The five largest weapon manufacturers are all from the US [1]. The US army is bigger than the next ten-ish armies together by budget [2] (I eyeballed that one).

The US has a rich history of propping up extremist to take over democratically elected governments and supported the killing of millions of civilians.

And they gave amnesty to some of the worst criminals from Germany and Japan after WW2 in order to give them jobs after the war to make use of the "knowledge" these criminals gained during their crimes.

Honestly, I can't see any country competing with the US on this one. Even if there would have been intent, they would still lack scale....

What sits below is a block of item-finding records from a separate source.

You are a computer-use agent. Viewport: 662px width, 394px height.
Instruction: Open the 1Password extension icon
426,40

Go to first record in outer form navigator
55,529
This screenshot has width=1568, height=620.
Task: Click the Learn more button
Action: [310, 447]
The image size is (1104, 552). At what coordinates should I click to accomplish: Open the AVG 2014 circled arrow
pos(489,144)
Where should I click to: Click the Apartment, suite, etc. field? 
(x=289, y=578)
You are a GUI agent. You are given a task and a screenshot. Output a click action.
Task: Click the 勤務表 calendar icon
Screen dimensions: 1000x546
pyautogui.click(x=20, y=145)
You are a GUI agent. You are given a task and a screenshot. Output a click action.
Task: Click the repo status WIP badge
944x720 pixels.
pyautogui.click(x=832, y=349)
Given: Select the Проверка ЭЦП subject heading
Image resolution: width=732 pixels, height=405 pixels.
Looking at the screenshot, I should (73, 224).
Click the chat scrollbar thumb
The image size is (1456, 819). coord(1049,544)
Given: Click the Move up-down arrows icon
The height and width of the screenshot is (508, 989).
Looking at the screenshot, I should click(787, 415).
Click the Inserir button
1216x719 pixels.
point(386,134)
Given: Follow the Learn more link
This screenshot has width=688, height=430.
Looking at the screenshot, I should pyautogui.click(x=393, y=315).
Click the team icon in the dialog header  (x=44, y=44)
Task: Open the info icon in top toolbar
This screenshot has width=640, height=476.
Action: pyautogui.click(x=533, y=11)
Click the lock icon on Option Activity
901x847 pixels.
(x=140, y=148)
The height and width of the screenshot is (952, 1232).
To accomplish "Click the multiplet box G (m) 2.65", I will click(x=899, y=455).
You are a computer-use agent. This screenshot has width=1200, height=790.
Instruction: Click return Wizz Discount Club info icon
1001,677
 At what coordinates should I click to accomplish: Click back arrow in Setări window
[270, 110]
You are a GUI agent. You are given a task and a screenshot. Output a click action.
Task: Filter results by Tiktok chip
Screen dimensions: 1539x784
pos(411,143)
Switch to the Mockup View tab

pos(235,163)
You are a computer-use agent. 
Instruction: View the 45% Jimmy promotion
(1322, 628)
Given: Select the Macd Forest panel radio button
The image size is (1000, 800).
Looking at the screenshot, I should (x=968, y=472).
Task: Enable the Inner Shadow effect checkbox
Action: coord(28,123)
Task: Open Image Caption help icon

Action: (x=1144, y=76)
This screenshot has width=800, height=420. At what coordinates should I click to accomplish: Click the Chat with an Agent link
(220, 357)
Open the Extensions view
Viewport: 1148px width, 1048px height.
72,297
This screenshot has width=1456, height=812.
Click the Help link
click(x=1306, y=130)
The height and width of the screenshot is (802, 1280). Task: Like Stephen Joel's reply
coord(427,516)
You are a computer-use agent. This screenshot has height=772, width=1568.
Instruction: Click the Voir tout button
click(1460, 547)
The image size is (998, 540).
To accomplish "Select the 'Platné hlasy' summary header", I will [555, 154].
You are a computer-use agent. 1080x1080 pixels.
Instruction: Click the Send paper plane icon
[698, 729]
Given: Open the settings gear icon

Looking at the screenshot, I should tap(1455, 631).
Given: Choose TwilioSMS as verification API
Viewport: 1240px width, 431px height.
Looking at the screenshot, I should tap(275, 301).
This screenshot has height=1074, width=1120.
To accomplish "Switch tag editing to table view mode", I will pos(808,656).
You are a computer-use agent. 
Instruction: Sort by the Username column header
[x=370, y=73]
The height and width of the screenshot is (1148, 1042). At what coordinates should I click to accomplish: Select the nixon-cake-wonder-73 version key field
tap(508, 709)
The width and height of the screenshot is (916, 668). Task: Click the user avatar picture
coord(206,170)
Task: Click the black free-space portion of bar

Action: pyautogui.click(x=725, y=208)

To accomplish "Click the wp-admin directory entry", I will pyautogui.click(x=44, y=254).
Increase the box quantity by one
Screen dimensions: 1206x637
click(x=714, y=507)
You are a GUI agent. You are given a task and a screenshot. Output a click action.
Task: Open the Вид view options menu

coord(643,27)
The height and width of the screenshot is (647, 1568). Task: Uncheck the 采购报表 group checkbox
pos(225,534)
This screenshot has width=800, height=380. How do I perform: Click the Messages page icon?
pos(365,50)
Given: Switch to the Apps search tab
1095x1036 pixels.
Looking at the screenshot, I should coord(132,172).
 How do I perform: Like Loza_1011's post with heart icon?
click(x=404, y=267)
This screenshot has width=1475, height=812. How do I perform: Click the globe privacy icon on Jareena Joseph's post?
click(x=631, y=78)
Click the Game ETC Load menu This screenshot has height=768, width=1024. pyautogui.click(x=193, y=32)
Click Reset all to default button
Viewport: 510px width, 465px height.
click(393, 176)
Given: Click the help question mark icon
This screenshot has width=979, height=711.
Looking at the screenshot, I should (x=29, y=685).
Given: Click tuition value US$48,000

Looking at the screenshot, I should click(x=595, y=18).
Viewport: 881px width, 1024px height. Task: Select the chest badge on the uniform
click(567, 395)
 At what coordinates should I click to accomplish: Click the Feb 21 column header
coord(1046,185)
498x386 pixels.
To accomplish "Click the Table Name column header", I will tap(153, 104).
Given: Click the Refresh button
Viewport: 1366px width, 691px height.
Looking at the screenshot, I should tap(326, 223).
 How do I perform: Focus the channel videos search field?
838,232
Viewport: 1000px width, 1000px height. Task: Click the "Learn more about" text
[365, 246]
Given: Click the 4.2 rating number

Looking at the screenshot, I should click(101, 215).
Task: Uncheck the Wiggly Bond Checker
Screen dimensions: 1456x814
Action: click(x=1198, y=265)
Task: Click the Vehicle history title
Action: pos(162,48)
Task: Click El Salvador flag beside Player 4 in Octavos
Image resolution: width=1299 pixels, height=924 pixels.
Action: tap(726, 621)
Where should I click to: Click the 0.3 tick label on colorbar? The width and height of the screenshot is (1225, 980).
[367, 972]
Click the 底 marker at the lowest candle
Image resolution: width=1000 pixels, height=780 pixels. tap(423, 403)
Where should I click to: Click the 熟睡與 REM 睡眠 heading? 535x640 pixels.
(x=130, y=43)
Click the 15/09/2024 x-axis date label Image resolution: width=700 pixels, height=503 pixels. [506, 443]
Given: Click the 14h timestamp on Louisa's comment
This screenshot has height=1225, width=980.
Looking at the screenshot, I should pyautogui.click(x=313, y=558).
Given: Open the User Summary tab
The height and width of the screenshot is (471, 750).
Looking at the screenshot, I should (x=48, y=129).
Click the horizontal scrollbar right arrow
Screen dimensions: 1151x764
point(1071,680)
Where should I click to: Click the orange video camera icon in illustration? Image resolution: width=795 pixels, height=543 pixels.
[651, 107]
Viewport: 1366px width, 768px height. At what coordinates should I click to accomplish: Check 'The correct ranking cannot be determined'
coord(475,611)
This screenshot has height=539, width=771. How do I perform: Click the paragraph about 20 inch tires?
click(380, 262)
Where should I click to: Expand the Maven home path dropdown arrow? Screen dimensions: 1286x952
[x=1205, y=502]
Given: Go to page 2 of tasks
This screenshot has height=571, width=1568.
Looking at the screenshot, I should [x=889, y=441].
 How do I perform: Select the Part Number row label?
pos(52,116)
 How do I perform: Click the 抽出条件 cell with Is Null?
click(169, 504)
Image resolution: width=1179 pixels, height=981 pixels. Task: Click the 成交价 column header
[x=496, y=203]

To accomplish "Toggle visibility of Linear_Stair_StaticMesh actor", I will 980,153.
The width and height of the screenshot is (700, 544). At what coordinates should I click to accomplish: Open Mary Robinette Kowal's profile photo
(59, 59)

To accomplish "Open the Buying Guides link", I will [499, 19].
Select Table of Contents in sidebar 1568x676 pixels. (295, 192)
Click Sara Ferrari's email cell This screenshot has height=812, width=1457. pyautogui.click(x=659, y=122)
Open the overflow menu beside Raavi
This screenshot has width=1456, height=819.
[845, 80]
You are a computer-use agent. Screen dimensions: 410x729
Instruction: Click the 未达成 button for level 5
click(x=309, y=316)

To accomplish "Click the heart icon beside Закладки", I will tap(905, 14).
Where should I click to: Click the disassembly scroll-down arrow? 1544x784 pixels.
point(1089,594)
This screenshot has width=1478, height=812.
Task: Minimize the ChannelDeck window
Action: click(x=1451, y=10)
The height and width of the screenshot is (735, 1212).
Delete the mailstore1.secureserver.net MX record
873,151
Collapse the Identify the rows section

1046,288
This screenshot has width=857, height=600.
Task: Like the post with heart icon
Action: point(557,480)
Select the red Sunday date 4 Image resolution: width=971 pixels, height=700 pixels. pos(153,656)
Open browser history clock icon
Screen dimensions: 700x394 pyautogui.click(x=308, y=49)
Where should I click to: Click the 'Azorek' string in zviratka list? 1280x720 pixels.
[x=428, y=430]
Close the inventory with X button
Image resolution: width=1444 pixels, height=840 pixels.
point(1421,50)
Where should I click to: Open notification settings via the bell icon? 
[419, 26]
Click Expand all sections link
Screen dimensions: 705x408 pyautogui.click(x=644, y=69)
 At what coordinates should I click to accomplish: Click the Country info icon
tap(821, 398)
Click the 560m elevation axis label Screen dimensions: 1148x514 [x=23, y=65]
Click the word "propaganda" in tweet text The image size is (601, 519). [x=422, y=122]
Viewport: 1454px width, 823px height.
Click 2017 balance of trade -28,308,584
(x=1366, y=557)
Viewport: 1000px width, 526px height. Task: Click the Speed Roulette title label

[1] https://www.statista.com/chart/12221/the-worlds-biggest-arms... [2] https://www.globalfirepower.com/defense-spending-budget.php



> The five largest weapon manufacturers are all from the US

The question is not the absolute value of exports, but how much is exported to problematic regimes, and how this compares to the other countries I mentioned.

The US's most problematic exports are to Saudi and Qatar - due to the likely human rights violations in Yemen - and Israel - due to the same in Palestine. Collectively, in 2022 this was around £3 billion in arms exports [0]. That's the most recent data I can find. The vast majority of the remainder is to countries like Japan or Ukraine, who's military activities are much more justified.

Iran's most obvious problematic arms exports are to Russia, which is prosecuting an illegal invasion of Ukraine. It also exports arms to Sudan and North Korea, and funds Hamas in Palestine and Houthi rebels in Yemen. A major difficulty here is that international sanctions force a lot of the deals to be done covertly. Russia, for example, is struggling to pay for anything in cash and is known to have resorted to paying in gold. However, leaked documents from hacks into the Iranian Revolutionary Guard servers suggest that Russia has recently paid around $1.8 billion for Shahed drones alone from Iran [1]. I admit that leaked docs are hardly the most verified source of information, but if they are anywhere near accurate, then Iran is absolutely funding global atrocities at a rate comparable to the US.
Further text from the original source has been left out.